By Casey Neill
Pedro Kalimnakis is one in 93.6 million – that’s four times the population of Australia.
The Noble Park toddler was born blind, autistic and with a possible intellectual disability.
He could start to lose his hearing from his third birthday, in six months.
These are all symptoms of Norrie disease.
Pedro is one of 400 people in the world with the genetic condition. Only 20 per cent of sufferers have the same severity.
“He used to scream for hours upon hours,” mum Radmila Kalimnakis said of Pedro as a newborn.
He wasn’t meeting his milestones but doctors dismissed their concerns.
When he was eight weeks old Radmila and husband Peter took Pedro to the emergency room and soon found themselves at the Royal Children’s Hospital.
Glaucoma had been causing pressure in Pedro’s eyes – that’s why he’d been crying out in pain.
Both his retinas were detached and he had no light perception or vision.
“He used to sleep all day long. He didn’t know night or day,” Radmila said.
A blood test later confirmed Norrie disease.
“That was the worst, worst case scenario.

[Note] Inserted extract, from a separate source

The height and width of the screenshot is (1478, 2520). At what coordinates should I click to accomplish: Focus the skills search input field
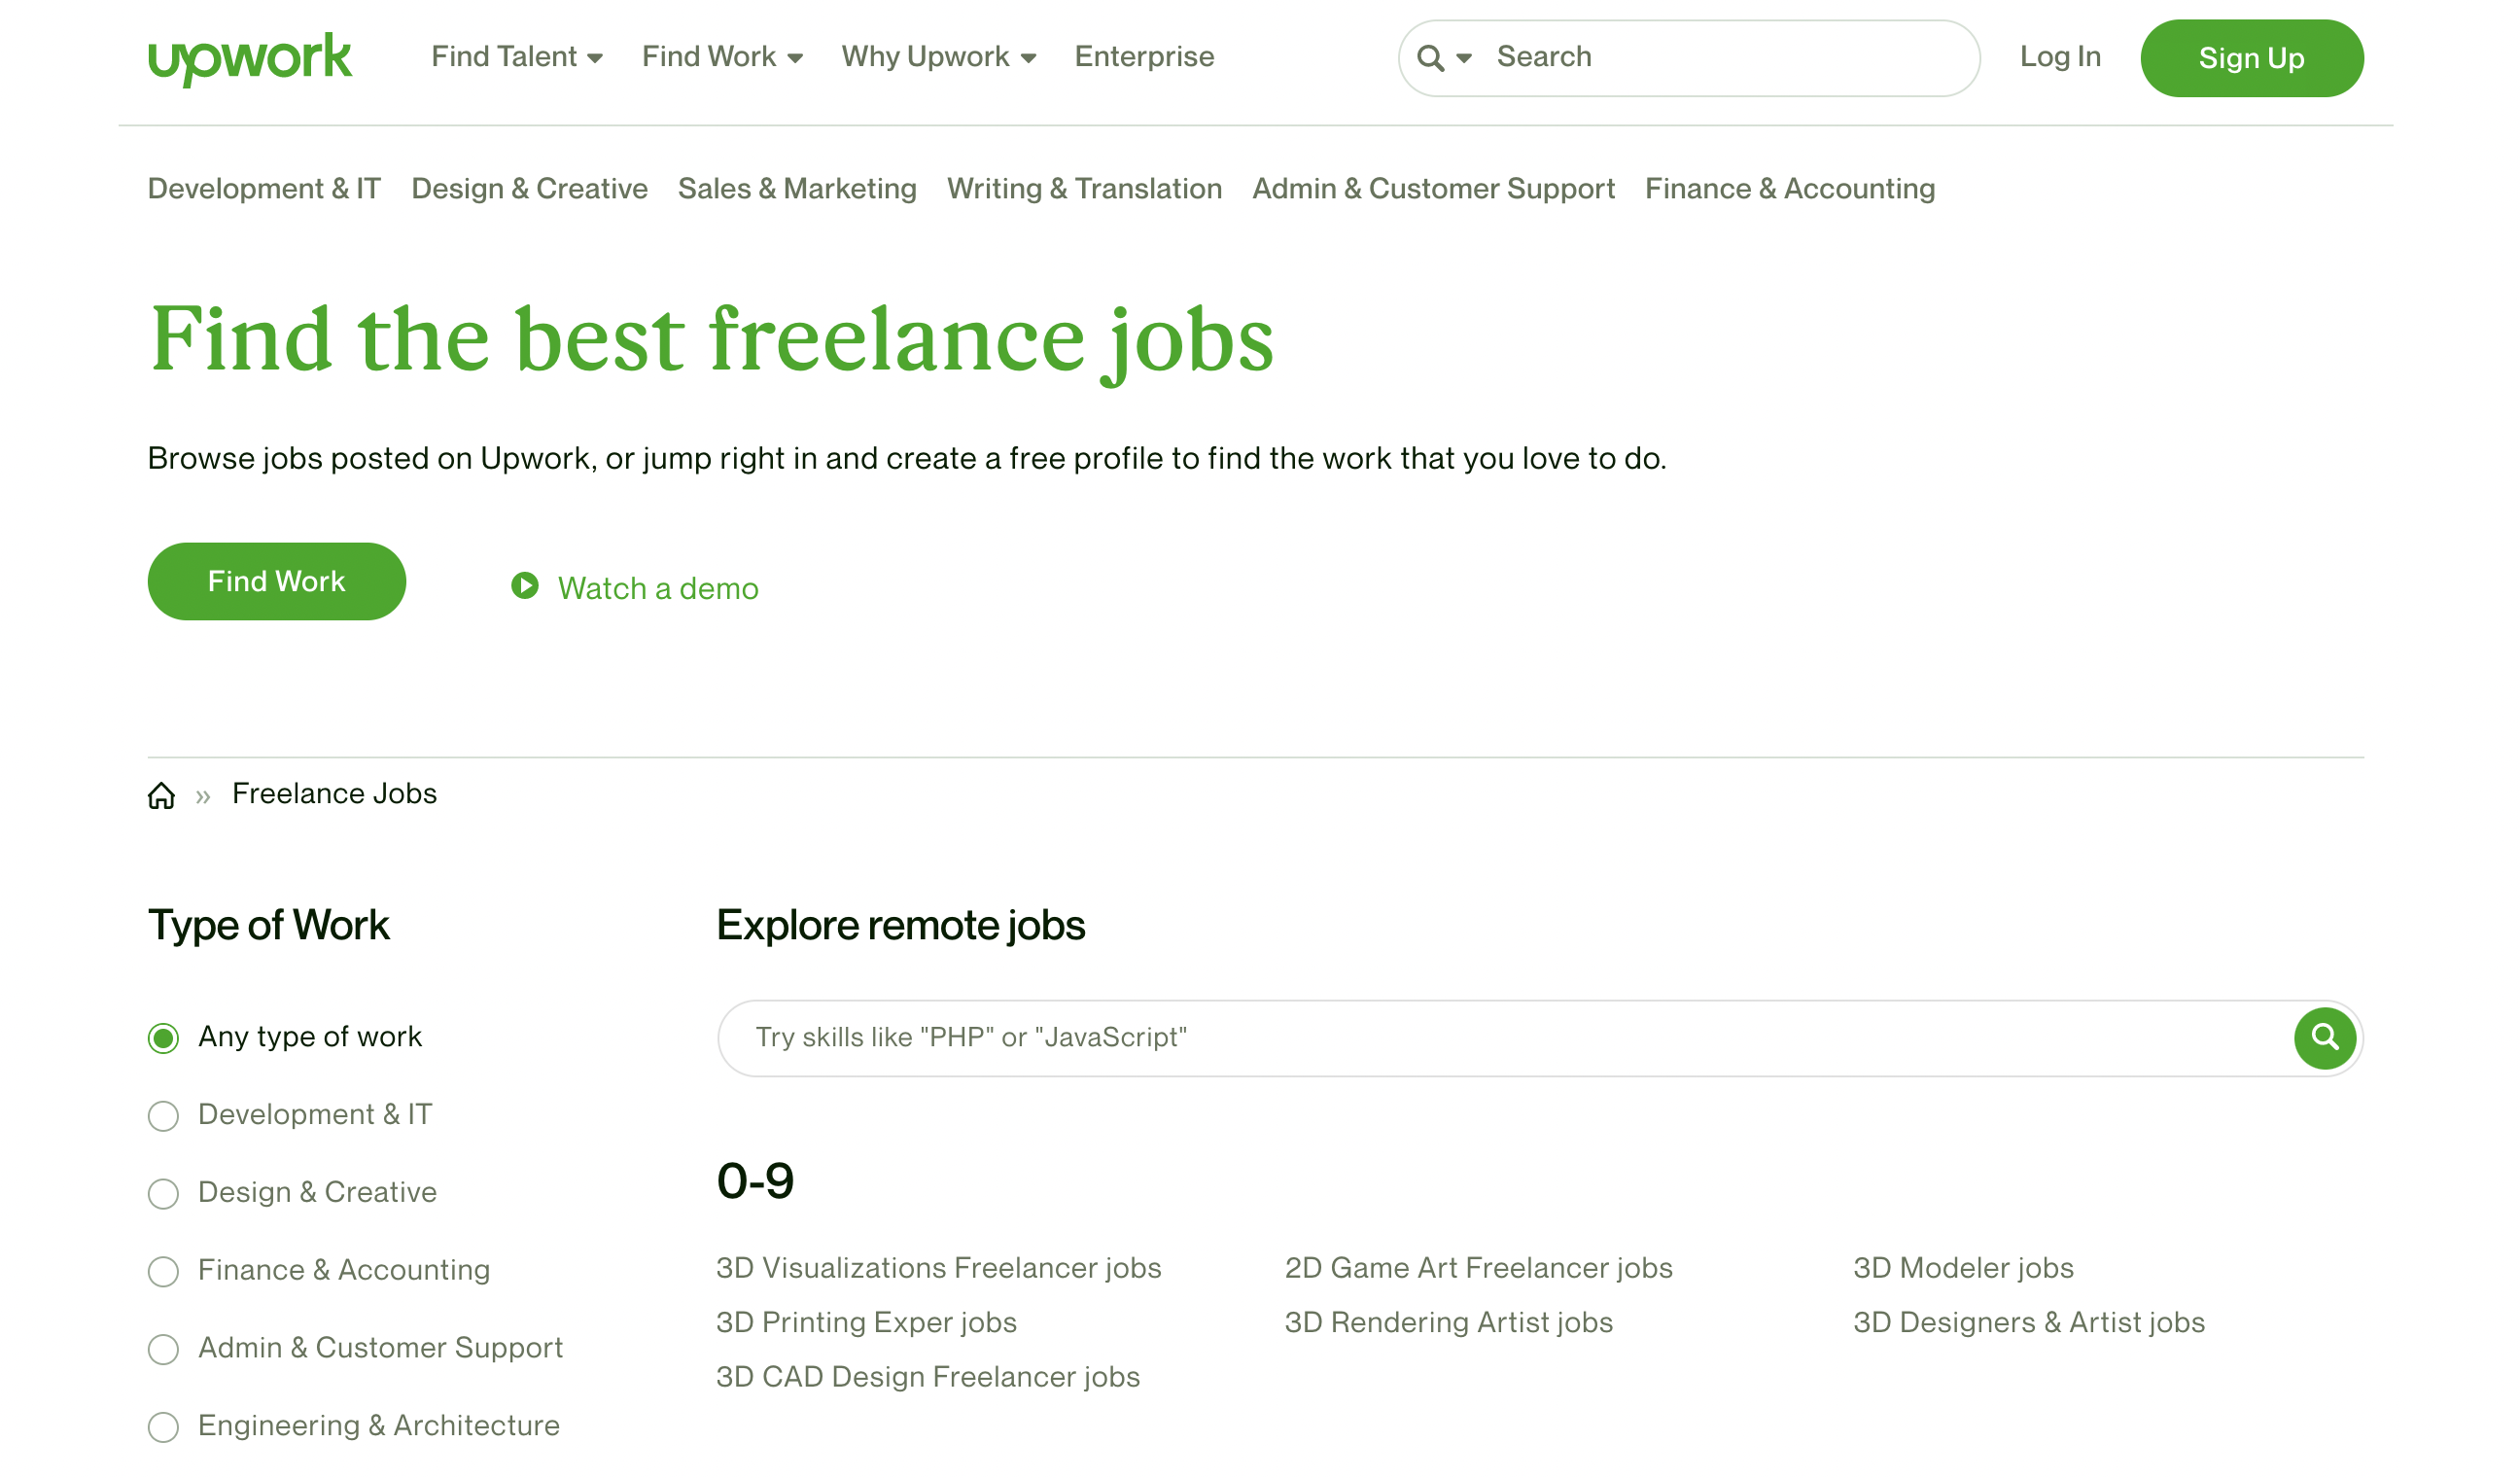[1500, 1038]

That was the worst possible disease he could have,” she said.
Radmila was devastated to learn that she carried the disease, which is in the X chromosome.
“I had no idea,” she said.
Women have two X chromosomes, so Radmila’s body overlooked the faulty X and used the healthy one.
Men have one X and one Y chromosome, so Pedro’s body couldn’t ignore the faulty gene.
Against the odds he started walking in January and with intensive applied behaviour analysis (ABA) therapy at not-for-profit Abacus Learning Centre in Hastings his vocabulary is growing.
“He’s gone from being completely non-verbal to now being able to request items,” Radmila said.
“I was overjoyed.”
He’s mastering new tasks, like placing a block in a box, responding to the question ’what is your name?’ and transitioning between activities.
Pedro’s autism makes him a fussy eater, so Radmila and Peter constantly struggle to boost his weight and keep him off a feeding tube.
He was diagnosed as failure to thrive from an early age.
He’s now learning to use a cane to increase his mobility.
“We adore him,” Radmila said.
“We’ll do whatever we can to make his life better.”
That included reaching out to the Rotary clubs of Springvale and Noble Park.
Large steps created a dangerous entry from their home into their back yard.
“We couldn’t afford to fix it,” Radmila said.
“Pedro was getting more and more independent.”
So the Rotarians paid for the materials to build a deck.
“He can come outside and play here and we don’t have to worry about him,” Radmila said.
“They’ve been incredibly supportive.”
Pedro will soon start in the Monash Special Developmental School (SDS) early education program.
Radmila and Peter introduce him to different environments and experiences and celebrate every step forward.